Hereditary | Teen Ink

Hereditary

September 10, 2012
By raggedyanarchy PLATINUM, Jackson, Mississippi
raggedyanarchy PLATINUM, Jackson, Mississippi
31 articles 3 photos 13 comments

I once dreamt that my mother walks the woods behind our house at night, with antlers unfurling from each side of her head and her eyes a luminescent gold. When I awoke to the smell of sizzling bacon, I was sure I would patter into the kitchen to find her at the stove, naked except for fresh scabs above her ears. I thought that the sun cloaked her night-stalking form like it did the moon and stars.

This morning, I awake to find the moon still hanging in the balance. I can see it from my window and figure it’s a good omen or whatever.

I can smell the bacon burning on the stove, and picture my mother in half-state, antlers frozen because of the moon’s presence, but fighting to be covered by daylight streaming through the window.

Really, though, she’s just too immersed in the morning news to check the skillet before it’s too late. She barely notices when I toss the charred strips into the trash and pull out a box of cereal.

“Isn’t Todd Hanelly just the best weather man?” she asks, holding her face in her hands as she leans over the counter. She stands to grab the old green moleskine from the top of the refrigerator. Using a pen caught in the gnarls of her tangled hair, she writes down the weather forecast for that day.

My mother has been keeping an almanac of the weather channel for over eleven years. She even records who’s reporting it, and what they’re wearing. I thought every mother did this until I was seven, when my best friend Hannah spent the night at my house. Hooked on sugar and fizzy drinks, we hid under a blanket fort as she giggle-whispered that my mother was the weirdest she had ever seen. At the time, I just shrugged, and tossed into the past. We never spoke of my mother’s eccentricities again.

When I leave for school, I make sure to hide the book of Robert Frost poems underneath the bookshelf. My mother likes to play treasure hunt with books; she thinks a fairy comes in at night to hide them in strange places. It’s a strange game we play, my mother and I.

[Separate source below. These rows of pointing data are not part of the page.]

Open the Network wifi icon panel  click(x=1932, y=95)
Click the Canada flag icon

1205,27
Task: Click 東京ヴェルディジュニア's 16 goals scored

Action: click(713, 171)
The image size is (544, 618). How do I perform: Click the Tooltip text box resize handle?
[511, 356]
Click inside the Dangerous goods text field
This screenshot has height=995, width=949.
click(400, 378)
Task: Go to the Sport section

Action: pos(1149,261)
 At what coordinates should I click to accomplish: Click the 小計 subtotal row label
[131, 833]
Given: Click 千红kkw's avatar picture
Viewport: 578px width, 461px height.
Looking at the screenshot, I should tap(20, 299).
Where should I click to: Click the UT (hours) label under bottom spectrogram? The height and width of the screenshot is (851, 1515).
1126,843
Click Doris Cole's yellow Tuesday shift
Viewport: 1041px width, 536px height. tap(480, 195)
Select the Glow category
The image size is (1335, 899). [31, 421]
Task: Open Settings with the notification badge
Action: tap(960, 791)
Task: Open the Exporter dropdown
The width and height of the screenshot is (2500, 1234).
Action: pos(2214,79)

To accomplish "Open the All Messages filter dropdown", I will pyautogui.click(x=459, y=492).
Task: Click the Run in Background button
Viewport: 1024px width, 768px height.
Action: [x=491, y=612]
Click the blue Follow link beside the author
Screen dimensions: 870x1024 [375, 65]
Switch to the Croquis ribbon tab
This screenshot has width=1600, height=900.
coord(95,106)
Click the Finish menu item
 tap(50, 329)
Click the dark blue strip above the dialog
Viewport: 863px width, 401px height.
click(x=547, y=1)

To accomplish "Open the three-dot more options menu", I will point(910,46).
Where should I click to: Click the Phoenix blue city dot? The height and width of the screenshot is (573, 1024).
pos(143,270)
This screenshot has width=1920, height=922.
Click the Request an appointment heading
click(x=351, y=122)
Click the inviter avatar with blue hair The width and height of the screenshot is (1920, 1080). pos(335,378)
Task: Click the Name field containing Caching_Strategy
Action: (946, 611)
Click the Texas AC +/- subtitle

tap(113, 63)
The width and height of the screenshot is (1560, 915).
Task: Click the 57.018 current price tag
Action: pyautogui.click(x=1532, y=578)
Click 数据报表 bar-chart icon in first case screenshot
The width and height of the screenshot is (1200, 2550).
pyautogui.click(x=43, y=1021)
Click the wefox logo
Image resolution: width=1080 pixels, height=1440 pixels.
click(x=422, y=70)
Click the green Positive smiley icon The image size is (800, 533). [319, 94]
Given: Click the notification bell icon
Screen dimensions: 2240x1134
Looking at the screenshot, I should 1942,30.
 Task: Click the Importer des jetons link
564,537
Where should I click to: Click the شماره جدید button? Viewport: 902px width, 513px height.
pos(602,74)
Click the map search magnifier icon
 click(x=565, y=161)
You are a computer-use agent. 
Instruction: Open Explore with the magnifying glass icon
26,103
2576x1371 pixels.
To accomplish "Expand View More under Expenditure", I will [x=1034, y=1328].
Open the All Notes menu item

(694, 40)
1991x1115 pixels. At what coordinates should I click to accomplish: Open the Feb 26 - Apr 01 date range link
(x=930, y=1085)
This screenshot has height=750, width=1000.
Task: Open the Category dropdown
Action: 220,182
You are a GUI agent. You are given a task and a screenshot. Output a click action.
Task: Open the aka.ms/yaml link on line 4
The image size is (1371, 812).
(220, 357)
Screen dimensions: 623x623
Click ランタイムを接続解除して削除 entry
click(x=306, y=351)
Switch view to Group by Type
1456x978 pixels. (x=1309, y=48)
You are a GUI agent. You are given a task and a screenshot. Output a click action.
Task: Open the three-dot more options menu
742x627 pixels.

School is a patchwork of déjà vu and misplaced modifiers. I play Frisbee with a group of juniors at break until one of them sends the disc onto the roof.

“Hey,” he says, “let’s send Taylor up to get it. Taylor, you’re not afraid of heights, are you?”

He knows I am. It happens pretty often, actually. A Frisbee lands on the roof, and the guys all jump into the Let’s Play with Taylor Game. They will surround me and make it seem like they will lift me, unwillingly, onto the roof. Hal will circle his arm around my waist in a way that is almost inappropriate, and pretend to pick me up with all his weight. I will pretend-scream for him to let me down. I’ll kick and yell until it almost seems real, before they put me down and I stalk off to class. The next day, someone brings a new Frisbee and it starts all over again.

But today, we have a new player. Mark Wilco has not played the game with us before, and so he is confused when the normally harmless guys begin to heckle and beg while I refuse.

“Hey,” he says, “Hey!”

We all ignore him. It’ll only take a few weeks for him to figure out the game.

“You shouldn’t talk like that!”

Hal puts his arm around my waist, which I pretend to claw at and scratch.

Mark slams into Hal, shoving him to the ground in a bizarre change of events. This is not how the game is supposed to work, I think. It is all wrong now.

The move sends the guys into a fight I don’t want to be in the middle of. I grab my old backpack from the grass and start towards my next class, ten minutes ahead of schedule. But as I’m leaving, I feel a hand on my shoulder.

“Hey, are you okay?” Mark asks.

“I was.”

He looks at me questioningly, his head cocked like a dog.

“You look like a dog” I blurt out, out of nowhere, “I mean, in a good way.”

He opens his mouth, as if to say something, but closes it quickly. Now he looks like a fish.

“I mean…they almost lifted you onto the roof. When you’re afraid of heights. I just wanted to make sure you’re okay.”

I shrug and repeat: “I was”

“You’re a weird girl, Taylor.”

“You ought to meet my mom” I say, as I rub the flesh above my ears, where I feel a head-ache coming on.